したがって、新たな収益認識基準が適用されても、この点については影響がないという会社も多いと思われますが、一方で、連結グループの一部の会社で税込方式が採用されているというケースはありえます。
事例を確認して見ると、例えば以下のような会社で税込方式に関する注記がなされていることが確認できました。
1.ソニーフィナンシャルホールディングス㈱(2017年3月期)
消費税及び地方消費税(以下「消費税等」という)の会計処理は、税抜方式によっております。ただし、損害保険子会社の損害調査費、営業費及び一般管理費等の費用は税込方式によっております。(以下省略)
2.㈱ドリームインキュベータ
消費税等の会計処理は税抜方式によっております。ただし、保険業を営む連結子会社の損害調査費、営業費及び一般管理費等の費用については税込方式によっており、また、資産に係る控除対象外消費税等は投資その他の資産の「その他」に計上し、5年間で均等償却する方法によっております。
3.㈱RVH
税抜方式によっております。ただし、免税事業者に該当する連結子会社(株式会社ミュゼプラチナム)については、税込方式を採用しております。
4.㈱アイビー化粧品
当社の消費税及び地方消費税の会計処理は、税抜方式によっており、控除対象外消費税及び地方消費税は、当連結会計年度の費用として処理しております。連結子会社の消費税及び地方消費税の会計処理は、税込方式によっております。

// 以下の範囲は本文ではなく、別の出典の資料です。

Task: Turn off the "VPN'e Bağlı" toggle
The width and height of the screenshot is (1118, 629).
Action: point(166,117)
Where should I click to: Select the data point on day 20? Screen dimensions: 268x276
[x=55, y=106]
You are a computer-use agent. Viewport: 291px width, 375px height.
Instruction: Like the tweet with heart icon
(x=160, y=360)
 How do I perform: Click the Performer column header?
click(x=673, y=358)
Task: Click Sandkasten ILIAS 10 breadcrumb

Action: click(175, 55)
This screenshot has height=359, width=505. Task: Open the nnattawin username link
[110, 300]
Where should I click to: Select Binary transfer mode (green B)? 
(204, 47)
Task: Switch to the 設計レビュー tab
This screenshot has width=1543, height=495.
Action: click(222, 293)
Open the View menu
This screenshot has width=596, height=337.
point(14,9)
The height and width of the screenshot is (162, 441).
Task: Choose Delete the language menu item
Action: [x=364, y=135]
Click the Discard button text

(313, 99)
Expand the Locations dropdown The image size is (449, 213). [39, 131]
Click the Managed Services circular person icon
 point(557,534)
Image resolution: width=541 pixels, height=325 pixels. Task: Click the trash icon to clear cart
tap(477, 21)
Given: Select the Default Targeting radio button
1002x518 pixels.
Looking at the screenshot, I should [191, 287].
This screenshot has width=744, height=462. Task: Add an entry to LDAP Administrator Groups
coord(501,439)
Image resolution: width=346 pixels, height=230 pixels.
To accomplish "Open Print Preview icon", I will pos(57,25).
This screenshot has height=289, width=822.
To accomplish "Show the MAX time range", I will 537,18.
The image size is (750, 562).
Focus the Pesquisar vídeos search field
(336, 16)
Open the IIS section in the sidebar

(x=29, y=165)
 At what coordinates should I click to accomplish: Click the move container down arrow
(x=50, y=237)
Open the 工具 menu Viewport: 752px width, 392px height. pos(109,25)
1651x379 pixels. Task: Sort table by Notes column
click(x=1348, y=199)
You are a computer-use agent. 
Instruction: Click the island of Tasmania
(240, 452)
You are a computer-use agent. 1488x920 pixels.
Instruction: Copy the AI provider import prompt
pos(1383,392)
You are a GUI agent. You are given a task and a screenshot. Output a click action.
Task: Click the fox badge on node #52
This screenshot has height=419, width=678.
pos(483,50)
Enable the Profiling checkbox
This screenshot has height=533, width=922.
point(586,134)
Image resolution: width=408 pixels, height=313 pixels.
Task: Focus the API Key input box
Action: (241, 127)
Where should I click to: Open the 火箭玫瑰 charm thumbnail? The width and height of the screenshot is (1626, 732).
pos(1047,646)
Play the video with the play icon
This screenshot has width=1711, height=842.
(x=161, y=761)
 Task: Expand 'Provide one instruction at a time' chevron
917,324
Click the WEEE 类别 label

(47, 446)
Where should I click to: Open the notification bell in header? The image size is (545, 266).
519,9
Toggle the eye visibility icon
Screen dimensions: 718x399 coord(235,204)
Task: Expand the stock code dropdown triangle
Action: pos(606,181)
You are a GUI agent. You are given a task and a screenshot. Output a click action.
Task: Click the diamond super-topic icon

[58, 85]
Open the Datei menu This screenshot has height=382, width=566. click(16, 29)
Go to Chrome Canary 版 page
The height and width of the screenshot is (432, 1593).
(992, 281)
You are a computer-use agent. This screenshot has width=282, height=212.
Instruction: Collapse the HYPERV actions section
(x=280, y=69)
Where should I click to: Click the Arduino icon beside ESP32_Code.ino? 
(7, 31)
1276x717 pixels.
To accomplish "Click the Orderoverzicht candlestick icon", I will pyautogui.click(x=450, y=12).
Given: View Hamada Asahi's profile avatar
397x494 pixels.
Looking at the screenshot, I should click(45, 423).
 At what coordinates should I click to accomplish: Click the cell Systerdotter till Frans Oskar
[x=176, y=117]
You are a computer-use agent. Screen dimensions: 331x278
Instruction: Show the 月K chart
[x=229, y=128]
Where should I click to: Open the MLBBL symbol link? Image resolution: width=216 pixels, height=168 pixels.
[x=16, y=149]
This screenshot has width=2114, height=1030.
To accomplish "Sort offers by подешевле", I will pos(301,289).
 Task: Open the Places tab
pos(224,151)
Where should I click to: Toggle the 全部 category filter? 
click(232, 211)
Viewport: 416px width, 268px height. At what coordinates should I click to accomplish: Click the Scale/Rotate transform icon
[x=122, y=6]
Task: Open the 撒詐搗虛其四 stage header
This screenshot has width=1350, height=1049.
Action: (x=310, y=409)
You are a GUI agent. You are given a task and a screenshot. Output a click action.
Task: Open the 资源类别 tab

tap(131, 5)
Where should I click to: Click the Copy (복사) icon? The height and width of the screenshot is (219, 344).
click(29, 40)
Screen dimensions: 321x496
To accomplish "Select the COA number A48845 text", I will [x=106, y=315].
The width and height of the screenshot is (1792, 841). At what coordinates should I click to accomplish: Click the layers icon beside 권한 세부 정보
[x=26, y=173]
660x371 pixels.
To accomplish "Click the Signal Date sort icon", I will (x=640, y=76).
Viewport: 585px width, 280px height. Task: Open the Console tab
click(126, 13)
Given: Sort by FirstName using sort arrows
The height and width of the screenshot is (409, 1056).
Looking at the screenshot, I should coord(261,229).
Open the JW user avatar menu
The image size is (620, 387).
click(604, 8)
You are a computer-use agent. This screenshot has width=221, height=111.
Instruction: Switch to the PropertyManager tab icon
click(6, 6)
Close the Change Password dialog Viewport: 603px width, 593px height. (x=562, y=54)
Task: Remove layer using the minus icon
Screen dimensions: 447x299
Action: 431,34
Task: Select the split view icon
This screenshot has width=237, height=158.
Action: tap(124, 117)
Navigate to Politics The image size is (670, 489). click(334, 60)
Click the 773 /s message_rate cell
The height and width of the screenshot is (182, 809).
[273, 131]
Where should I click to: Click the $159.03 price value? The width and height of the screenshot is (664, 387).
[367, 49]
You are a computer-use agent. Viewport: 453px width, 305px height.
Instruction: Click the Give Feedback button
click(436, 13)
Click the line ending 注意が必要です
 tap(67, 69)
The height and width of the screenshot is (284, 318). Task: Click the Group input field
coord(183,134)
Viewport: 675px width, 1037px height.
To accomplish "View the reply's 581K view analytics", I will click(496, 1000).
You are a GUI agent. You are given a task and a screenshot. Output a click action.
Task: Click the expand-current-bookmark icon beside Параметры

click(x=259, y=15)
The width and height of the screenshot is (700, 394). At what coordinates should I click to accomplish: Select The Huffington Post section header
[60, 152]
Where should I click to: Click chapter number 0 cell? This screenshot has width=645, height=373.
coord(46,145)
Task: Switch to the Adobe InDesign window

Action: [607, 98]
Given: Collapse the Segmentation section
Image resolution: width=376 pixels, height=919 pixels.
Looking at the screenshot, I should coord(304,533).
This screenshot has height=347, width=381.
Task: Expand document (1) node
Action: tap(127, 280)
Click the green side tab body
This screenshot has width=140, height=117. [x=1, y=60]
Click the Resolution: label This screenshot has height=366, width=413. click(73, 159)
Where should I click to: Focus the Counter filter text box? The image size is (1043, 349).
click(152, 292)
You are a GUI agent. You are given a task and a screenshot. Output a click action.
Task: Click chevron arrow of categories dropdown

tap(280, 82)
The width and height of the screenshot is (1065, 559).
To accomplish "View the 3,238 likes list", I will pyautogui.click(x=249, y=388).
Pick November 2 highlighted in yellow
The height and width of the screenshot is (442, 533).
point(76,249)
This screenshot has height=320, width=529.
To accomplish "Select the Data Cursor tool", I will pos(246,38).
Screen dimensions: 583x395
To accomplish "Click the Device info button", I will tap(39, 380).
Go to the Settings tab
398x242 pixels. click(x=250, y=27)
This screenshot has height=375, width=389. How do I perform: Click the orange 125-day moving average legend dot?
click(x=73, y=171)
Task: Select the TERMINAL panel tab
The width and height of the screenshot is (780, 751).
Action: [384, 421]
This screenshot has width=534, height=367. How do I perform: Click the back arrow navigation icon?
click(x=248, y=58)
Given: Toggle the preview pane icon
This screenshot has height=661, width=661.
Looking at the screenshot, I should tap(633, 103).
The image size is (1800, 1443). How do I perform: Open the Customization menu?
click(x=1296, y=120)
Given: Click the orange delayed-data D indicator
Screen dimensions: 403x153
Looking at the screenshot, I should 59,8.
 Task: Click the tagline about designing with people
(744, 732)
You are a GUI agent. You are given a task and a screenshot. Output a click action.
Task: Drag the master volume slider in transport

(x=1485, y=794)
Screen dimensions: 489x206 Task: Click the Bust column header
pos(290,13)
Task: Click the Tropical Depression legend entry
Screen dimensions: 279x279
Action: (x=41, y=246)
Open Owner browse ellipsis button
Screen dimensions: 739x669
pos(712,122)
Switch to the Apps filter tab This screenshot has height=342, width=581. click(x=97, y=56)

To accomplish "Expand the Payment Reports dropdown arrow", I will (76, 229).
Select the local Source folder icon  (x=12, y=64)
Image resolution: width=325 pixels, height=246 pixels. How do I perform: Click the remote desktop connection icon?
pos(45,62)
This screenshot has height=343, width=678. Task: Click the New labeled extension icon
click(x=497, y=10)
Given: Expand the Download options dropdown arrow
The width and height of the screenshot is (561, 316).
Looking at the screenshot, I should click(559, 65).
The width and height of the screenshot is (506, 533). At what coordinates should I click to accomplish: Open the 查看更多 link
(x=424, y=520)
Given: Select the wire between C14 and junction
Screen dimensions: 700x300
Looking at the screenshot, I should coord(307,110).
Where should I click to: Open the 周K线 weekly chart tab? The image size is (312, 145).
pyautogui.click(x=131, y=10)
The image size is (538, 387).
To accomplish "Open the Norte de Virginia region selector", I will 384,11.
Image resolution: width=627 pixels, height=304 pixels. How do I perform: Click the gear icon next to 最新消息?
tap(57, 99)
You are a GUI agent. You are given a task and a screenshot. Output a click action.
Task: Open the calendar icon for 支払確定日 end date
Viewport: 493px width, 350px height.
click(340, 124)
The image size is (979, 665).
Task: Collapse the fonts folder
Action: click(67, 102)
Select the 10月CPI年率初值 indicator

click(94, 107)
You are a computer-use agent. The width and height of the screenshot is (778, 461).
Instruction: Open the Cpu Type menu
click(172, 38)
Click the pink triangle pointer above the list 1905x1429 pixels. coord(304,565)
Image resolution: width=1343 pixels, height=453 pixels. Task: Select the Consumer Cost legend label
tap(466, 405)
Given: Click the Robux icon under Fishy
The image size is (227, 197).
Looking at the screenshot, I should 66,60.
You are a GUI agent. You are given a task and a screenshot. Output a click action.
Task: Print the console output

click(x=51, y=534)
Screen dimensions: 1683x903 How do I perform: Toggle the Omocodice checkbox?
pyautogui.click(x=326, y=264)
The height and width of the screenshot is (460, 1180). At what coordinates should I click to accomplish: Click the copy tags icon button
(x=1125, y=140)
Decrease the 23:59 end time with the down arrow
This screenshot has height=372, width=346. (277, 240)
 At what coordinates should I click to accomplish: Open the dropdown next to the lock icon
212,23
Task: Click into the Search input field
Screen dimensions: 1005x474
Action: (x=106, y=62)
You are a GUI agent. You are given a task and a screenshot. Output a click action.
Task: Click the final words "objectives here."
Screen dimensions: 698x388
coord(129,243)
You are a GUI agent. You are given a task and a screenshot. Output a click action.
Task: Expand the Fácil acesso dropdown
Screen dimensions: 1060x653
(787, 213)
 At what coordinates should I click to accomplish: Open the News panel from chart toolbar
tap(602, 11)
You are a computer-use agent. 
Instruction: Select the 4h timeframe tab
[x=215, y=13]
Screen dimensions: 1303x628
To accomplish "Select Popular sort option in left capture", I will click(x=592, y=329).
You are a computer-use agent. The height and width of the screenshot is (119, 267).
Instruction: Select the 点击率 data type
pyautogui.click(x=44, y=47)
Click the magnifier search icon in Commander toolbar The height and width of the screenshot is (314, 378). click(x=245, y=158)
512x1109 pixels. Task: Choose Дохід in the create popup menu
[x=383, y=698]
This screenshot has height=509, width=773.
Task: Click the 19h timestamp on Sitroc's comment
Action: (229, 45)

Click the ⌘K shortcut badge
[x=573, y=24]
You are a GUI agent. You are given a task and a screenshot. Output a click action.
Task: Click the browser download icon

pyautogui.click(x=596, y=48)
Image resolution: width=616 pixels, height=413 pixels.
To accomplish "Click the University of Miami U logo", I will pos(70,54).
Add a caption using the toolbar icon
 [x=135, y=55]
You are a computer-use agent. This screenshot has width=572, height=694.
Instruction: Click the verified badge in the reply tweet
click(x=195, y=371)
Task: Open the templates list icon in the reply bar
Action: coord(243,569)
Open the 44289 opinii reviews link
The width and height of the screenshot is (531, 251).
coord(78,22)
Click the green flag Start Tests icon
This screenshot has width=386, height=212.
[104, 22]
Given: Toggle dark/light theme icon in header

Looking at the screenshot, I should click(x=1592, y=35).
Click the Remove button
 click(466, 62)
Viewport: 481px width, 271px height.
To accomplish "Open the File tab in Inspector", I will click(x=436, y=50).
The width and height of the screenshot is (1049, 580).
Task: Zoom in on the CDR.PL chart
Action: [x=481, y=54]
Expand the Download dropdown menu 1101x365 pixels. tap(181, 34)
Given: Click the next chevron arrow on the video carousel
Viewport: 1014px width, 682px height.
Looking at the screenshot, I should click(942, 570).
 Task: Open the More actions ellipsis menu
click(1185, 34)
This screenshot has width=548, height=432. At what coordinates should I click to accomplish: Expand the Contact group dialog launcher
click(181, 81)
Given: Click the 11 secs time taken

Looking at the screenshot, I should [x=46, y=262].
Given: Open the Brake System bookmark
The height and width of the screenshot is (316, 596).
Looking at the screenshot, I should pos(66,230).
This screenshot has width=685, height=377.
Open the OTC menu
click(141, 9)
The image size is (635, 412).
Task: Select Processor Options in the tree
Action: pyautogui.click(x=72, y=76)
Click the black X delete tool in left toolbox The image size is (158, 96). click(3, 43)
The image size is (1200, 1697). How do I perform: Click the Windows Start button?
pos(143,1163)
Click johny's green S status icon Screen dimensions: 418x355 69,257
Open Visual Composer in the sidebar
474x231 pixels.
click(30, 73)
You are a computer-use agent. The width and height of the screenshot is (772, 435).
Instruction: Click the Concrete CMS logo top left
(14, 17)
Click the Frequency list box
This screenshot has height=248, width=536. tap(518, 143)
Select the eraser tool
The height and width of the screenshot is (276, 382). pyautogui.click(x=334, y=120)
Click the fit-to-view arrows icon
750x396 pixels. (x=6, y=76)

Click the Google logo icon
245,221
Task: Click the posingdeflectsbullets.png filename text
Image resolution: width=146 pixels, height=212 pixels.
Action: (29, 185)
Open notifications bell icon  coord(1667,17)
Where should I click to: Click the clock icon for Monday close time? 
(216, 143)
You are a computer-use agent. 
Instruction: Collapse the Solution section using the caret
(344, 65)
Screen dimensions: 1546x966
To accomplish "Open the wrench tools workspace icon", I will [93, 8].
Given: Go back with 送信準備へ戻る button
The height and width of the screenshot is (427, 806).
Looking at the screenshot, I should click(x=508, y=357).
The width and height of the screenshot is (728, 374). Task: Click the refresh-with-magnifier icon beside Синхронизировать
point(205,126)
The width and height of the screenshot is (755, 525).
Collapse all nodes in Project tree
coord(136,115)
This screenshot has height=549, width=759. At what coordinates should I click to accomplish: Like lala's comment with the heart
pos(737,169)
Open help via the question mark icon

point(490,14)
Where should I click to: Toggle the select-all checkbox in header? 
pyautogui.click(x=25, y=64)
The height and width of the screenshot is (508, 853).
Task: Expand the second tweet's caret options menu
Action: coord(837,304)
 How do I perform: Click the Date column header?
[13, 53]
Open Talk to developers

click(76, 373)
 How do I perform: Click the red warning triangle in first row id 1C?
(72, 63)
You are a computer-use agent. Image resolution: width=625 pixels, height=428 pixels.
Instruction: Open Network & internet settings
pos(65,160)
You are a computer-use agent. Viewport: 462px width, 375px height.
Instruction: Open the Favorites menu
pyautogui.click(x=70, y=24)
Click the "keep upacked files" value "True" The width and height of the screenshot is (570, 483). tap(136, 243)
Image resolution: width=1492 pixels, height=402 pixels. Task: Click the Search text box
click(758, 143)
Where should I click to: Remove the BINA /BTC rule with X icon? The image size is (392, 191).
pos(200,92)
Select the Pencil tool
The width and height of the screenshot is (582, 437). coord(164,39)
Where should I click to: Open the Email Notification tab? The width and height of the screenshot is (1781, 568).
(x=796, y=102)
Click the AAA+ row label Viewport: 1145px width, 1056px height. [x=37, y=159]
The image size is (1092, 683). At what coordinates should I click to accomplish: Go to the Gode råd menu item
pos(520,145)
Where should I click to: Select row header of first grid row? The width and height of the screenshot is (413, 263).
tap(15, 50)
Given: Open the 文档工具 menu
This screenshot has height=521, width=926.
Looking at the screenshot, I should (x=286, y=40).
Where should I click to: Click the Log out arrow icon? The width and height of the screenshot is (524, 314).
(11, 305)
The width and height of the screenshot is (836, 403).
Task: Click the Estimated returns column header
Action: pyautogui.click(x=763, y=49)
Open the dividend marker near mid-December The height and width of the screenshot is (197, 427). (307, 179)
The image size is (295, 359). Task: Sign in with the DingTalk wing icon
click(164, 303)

事例としては、金融・不動産関係の会社が比較的多いという印象を受けましたが、その他の業種でも連結子会社で税込方式を採用していると記載している事例がいくつか見受けられました。
税込方式を採用している会社のシステムが税抜処理に対応していないということは少ないのではないかと思われるものの、システムの改修が必要となるケースも否定できません。
ただし、そもそも税込方式を採用している会社は、重要性が乏しいことも多く、税込方式が許容されるというケースも実務的には考えられます。
なんにせよ、収益認識に関する会計基準が公表されれば、検討しなければならない事項は多岐にわたる可能性がありますので、とりあえずは公開草案からきちんと読み込むという必要がありそうです。